If middle school students are athletes, then it's perfectly reasonable to suspend their constitutional rights. That's the illogical and unfair premise the Supreme Court used this week in dismissing complaints against a random drug-testing program in Oregon.

The program allows public school officials to require student athletes to submit to random urinalysis as a condition of being allowed to play interscholastic sports. The shaky logic of Justice Antonin Scalia _ and the five justices who agreed with his opinion _ in upholding this unjustifiable breach of privacy is thus:

Students, especially student athletes, have lower expectations of privacy than adults do. "School sports are not for the bashful," Scalia wrote, adding that communal showers and locker rooms "are not notable for the privacy they afford." And when students tryout for sports, they willingly subject themselves to more regulation than non-athletes do.

Scalia cautioned that his opinion is not intended to open the door to random drug testing in other contexts, but the distinction between student-athletes and other students is a tenuous one. The courts previously have upheld the constitutionality of random drug testing of airline pilots, bus drivers and other workers who are responsible for public safety, but should a similar exception to the normal standard of probable cause be made for preteen football players?

This case began in 1991 in Vernonia, Ore., where seventh-grader James Acton tried out for the football team but was not allowed to play because his parents would not consent to the school's random drug testing. There had been no suspicion that James used drugs.

Simply because a youngster wants to play football is no reason he should have to be subjected to "an intrusive bodily search," Justice Sandra Day O'Connor wrote in her dissenting opinion, which was joined by Justices John Paul Stevens and David H. Souter. "For most of our constitutional history, mass, suspicionless searches have been generally considered per se unreasonable within the meaning of the Fourth Amendment," O'Connor wrote.

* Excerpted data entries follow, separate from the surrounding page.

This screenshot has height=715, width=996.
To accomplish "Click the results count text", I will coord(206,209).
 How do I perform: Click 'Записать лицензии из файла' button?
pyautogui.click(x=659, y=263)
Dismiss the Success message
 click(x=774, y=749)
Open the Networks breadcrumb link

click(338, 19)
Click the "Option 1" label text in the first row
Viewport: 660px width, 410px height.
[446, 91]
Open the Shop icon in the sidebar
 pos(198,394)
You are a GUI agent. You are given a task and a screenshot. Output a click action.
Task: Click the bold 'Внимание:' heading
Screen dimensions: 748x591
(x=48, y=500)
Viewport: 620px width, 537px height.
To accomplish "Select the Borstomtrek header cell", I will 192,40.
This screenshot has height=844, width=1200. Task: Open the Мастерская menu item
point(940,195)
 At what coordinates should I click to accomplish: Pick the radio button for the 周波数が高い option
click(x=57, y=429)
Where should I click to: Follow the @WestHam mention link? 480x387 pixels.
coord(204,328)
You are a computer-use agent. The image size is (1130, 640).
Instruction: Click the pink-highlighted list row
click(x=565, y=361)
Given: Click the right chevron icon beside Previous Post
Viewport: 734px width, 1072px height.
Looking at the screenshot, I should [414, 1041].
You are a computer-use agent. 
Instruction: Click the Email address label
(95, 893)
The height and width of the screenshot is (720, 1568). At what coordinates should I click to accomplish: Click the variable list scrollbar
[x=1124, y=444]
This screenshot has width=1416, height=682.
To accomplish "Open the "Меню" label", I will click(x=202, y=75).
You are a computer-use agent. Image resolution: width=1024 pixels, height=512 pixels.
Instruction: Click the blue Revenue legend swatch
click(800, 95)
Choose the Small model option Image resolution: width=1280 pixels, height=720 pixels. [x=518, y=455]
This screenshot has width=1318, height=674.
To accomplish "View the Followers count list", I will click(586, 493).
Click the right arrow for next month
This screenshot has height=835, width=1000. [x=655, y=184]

Unfortunately, the Rehnquist court has been gradually eroding that historic protection. Scalia's opinion is another large step toward rendering the Fourth Amendment all but meaningless.

Though the rate of drug abuse among teenagers is cause for alarm, it is far more alarming that six justices see the war on drugs as sufficient reason to disregard the Fourth Amendment. When a majority of the court can invent a distinction that exempts seventh-grade student-athletes from basic constitutional protections, what is to prevent them from inventing similar pretexts to take away everyone else's rights, too?